Fig. 4Genetic affinities between ancient and contemporary Aboriginal Australians.
(A) Modern Australians projected onto a PCA inferred from the five higher-coverage ancient individuals covering all geographic regions samples. Inset shows full PCA including ancient individuals, and larger plot shows zoomed region of modern individuals only (dashed box in inset). Polygons and large symbols indicate the range and median of the principal components for each modern population, respectively. (B) Multidimensional scaling based on pairwise genetic drift sharing (outgroup f3 statistics) between ancient individuals and modern populations (using masked data). The results highlight the considerable genetic structure among ancient Aboriginal Australians. In both analyses, modern individuals show closest affinities with ancient individuals from the same geographic region.
Fig. 5Admixture graph models for the population history of ancient Aboriginal Australian genomes.

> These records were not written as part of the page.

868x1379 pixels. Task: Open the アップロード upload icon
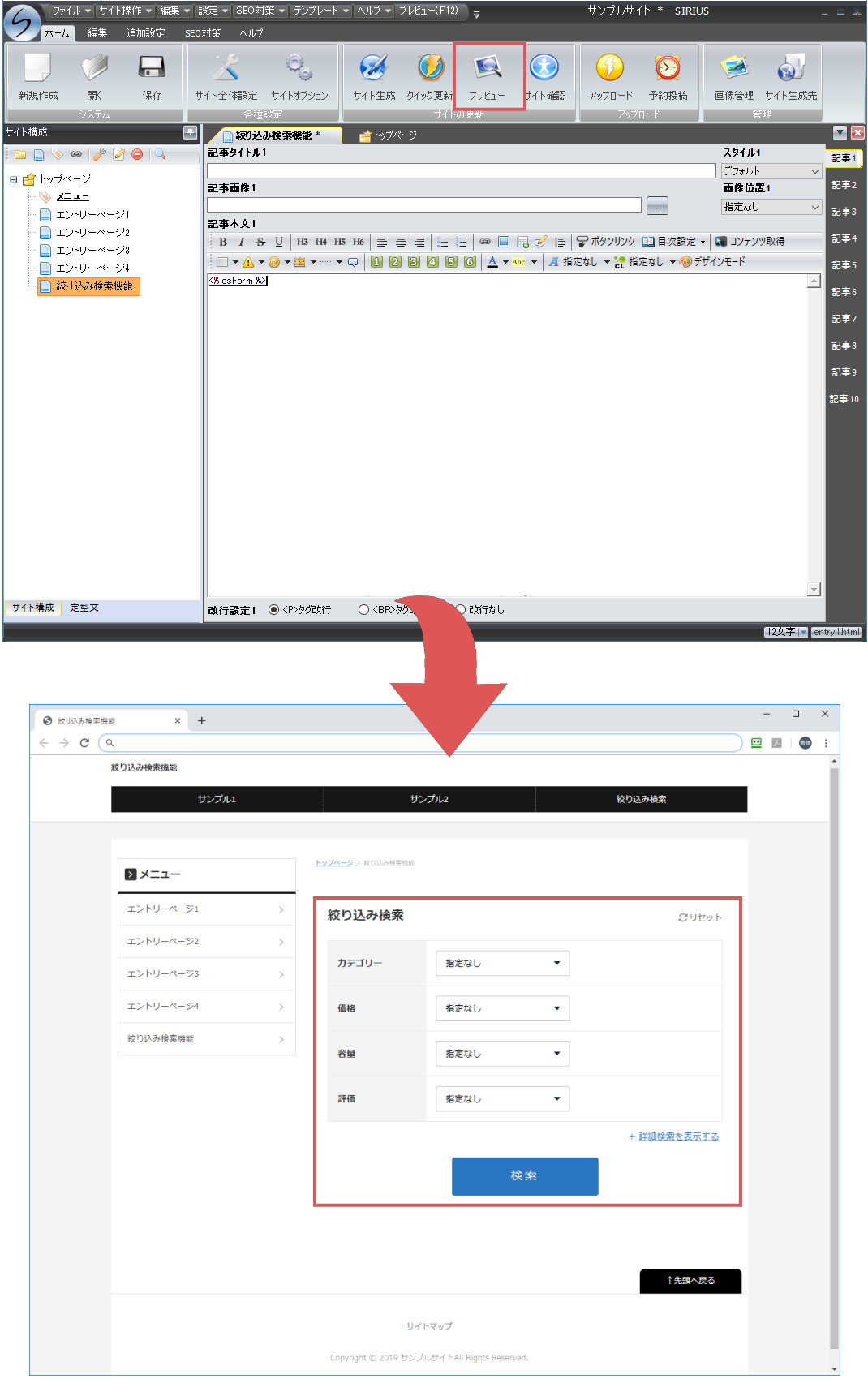[x=610, y=69]
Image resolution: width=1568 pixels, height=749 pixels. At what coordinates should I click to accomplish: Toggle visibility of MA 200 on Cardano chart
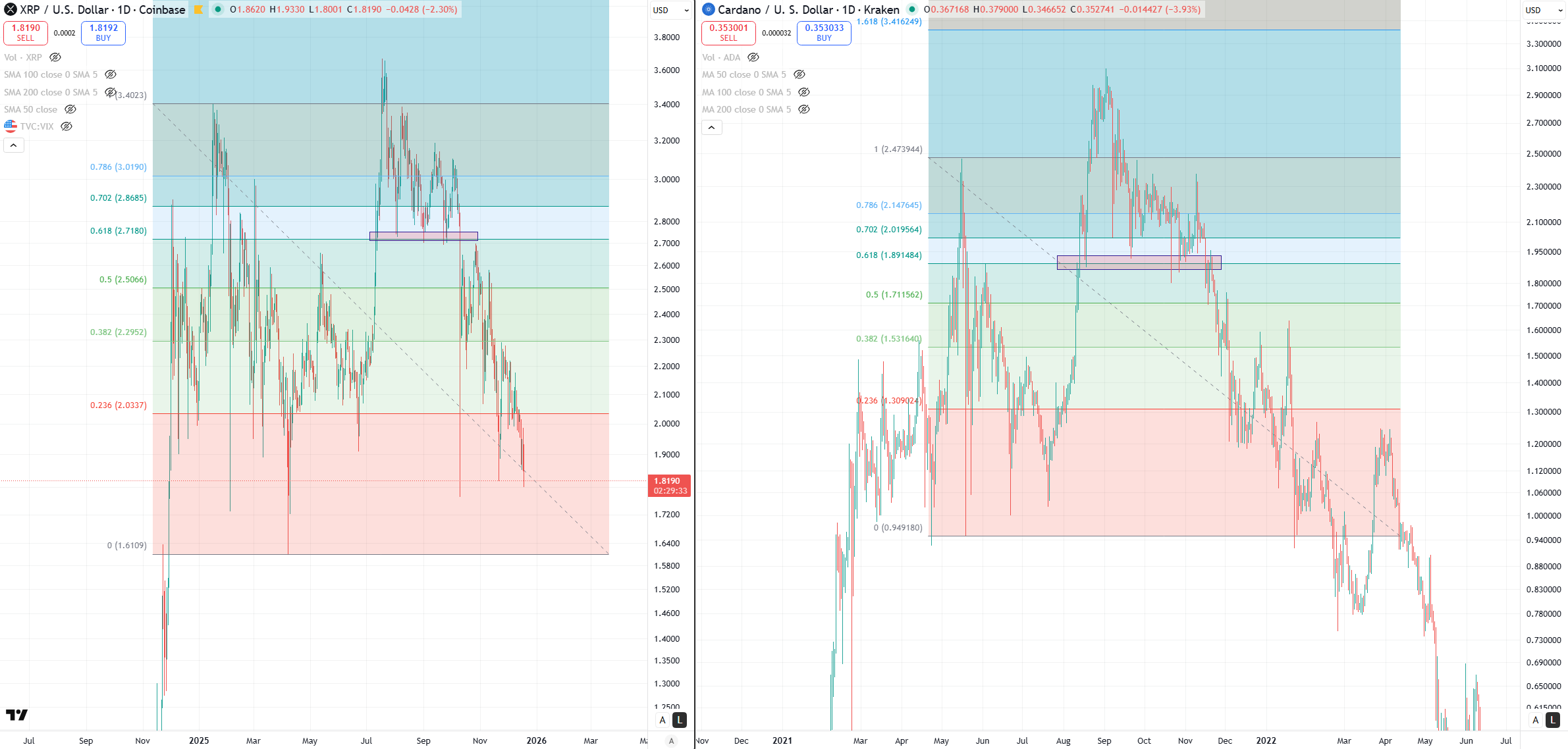[805, 109]
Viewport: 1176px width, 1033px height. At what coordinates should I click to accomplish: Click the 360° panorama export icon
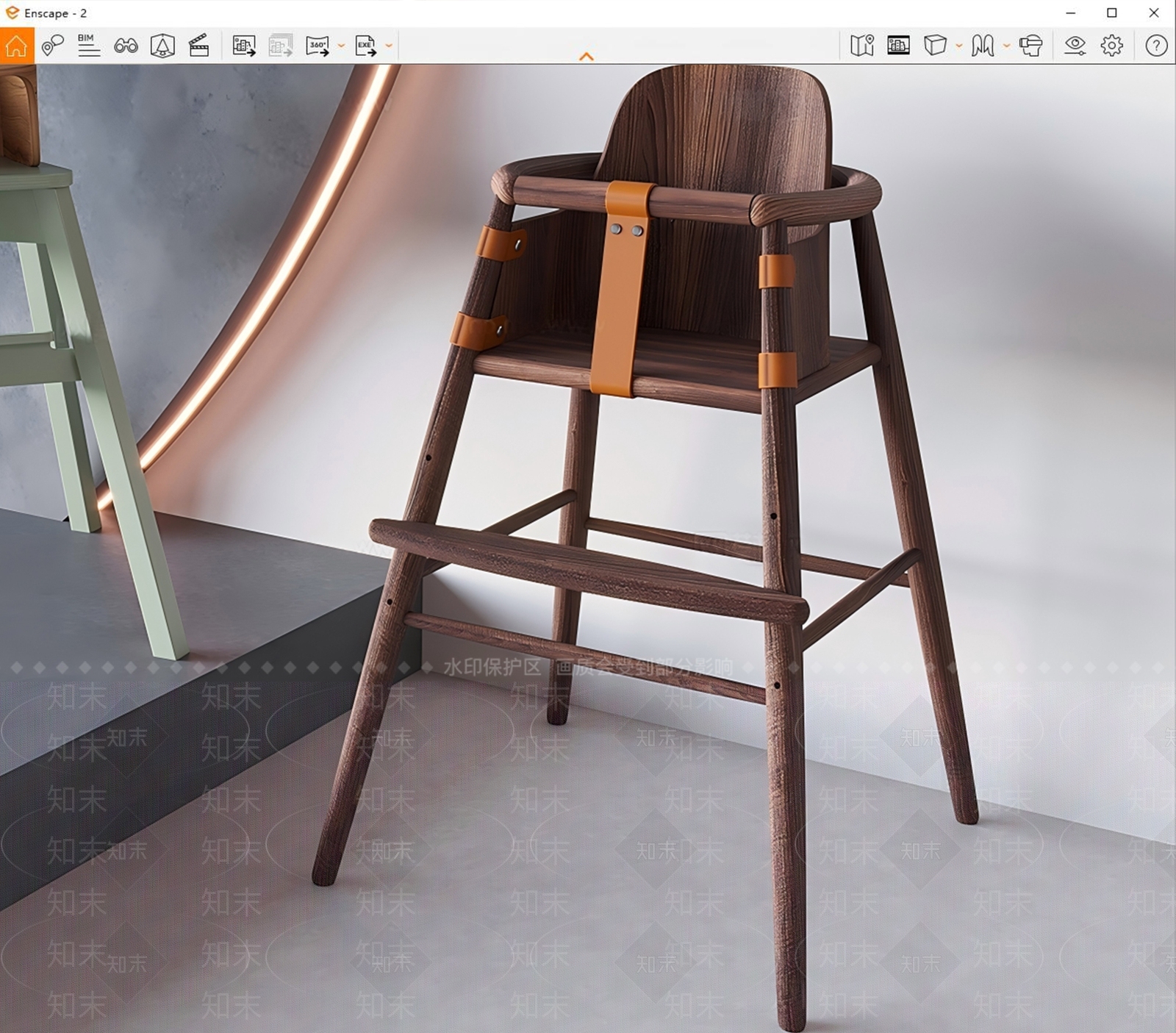318,46
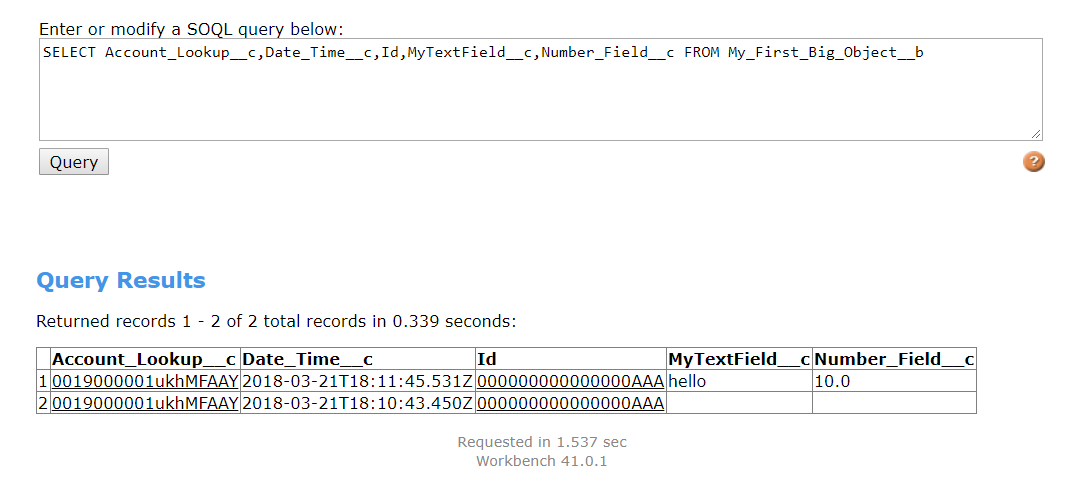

Three admixture graph models for Aboriginal Australians including each major regional group (represented by the respective highest-coverage ancient individual) are shown. While all three models fit the data with |Z| < 3 (worst f statistic indicated below each graph), only the topology where individuals from north-western Queensland (WPAH4 and MH8) form an outgroup to north-eastern Queensland (PA86) and New South Wales (KP1 and WLH4) (left panel) results in no trifurcation (branches with length zero highlighted in red in the other two topologies). Individual PA86 is fit as a mixture with 13 to 15% of Papuan-related ancestry in all three models.
Fig. 6Allele sharing between ancient and contemporary Aboriginal Australians.
Each panel shows f4 statistics of the form f4 (Mbuti,Ancient;Modern,Papuan). Negative values indicate the amount of excess allele sharing of the respective ancient individual with a contemporary Australian group (y axis) compared to Papuans (masked dataset). Error bars show three SEs obtained from a block jackknife. Contemporary groups are sorted according to the amount of excess allele sharing in each panel. Notably, ancient individuals show the highest amount of sharing with their respective local contemporary group.